Showing posts with label rants. Show all posts
Showing posts with label rants. Show all posts
Friday, April 6, 2012
Tuesday, June 28, 2011
Frustration with games
This is not, let us be perfectly clear, the frustration that results from being extremely bad at games like Demon's Souls or Rayman (let us briefly pause to note the glory that is the Rayman intro) - I essentially have trouble with anything that isn't a straight-up RPG. But that's not the issue here.
The issue is that videogames are (drumroll...) sexist. Yes, we are all surprised. I mean, I actually am - in spite of my already existing knowledge that, in this culture, women don't count, it seems like I'm always getting blindsided by just how much they don't count.
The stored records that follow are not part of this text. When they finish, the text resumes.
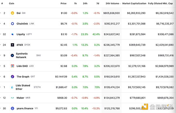Viewport: 176px width, 113px height.
Task: Click the dYdX black square logo
Action: click(x=12, y=45)
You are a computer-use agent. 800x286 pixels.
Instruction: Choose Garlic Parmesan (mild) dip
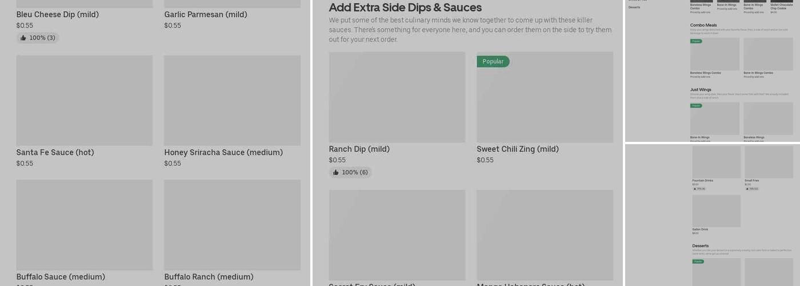coord(206,15)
The issue is that videogames are (drumroll...) sexist. Yes, we are all surprised. I mean, I actually am - in spite of my already existing knowledge that, in this culture, women don't count, it seems like I'm always getting blindsided by just how much they don't count.
So Assassin's Creed II, right? My roommate plays through it, I watch most of the game. Good fun if you wanna climb all over parts of Renaissance Italy and stab people in the face/throat/groin/back in rather brutal ways. Pretty scenery. Fun gameplay. Characterization and plot are shit.
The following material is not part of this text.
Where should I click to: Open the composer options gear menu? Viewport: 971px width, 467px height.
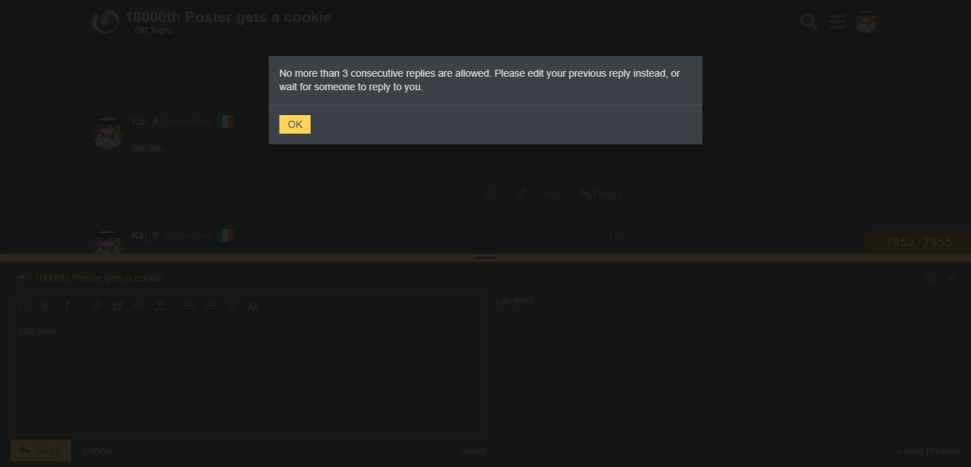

So, ignoring the present day framing story (which we don't care about and which doesn't really add anything to the game except for occasional incoherent ramblings about conspiracy theories - of course, the main antagonists of the game are the Templars - which build slowly up to a big reveal over the course of the game, which is - spoilers! - that aliens did it! which was obvious a third of the way through the game), let's examine the game's treatment of women. And yes, I know that women's role in society was rather constrained in Renaissance Italy, but the gamemakers' commitment to historical accuracy doesn't really extend beyond what can easily be shoehorned into their Assassins-versus-Templars conspiratorial rhetoric. It does not, for instance, prevent your in-game pal Leonardo da Vinci from making anachronistic and therefore at the time literally unthinkable speculations about the existence of gravity - fine, whatever, he's a super genius, still not how that works, but whatever - or from subscribing to the idea that people thought the Earth was flat pre-Columbus, which they really, really didn't.
But okay I'm getting off topic: yes, patriarchal society at that time in that place, but that does not excuse anything, as we shall see.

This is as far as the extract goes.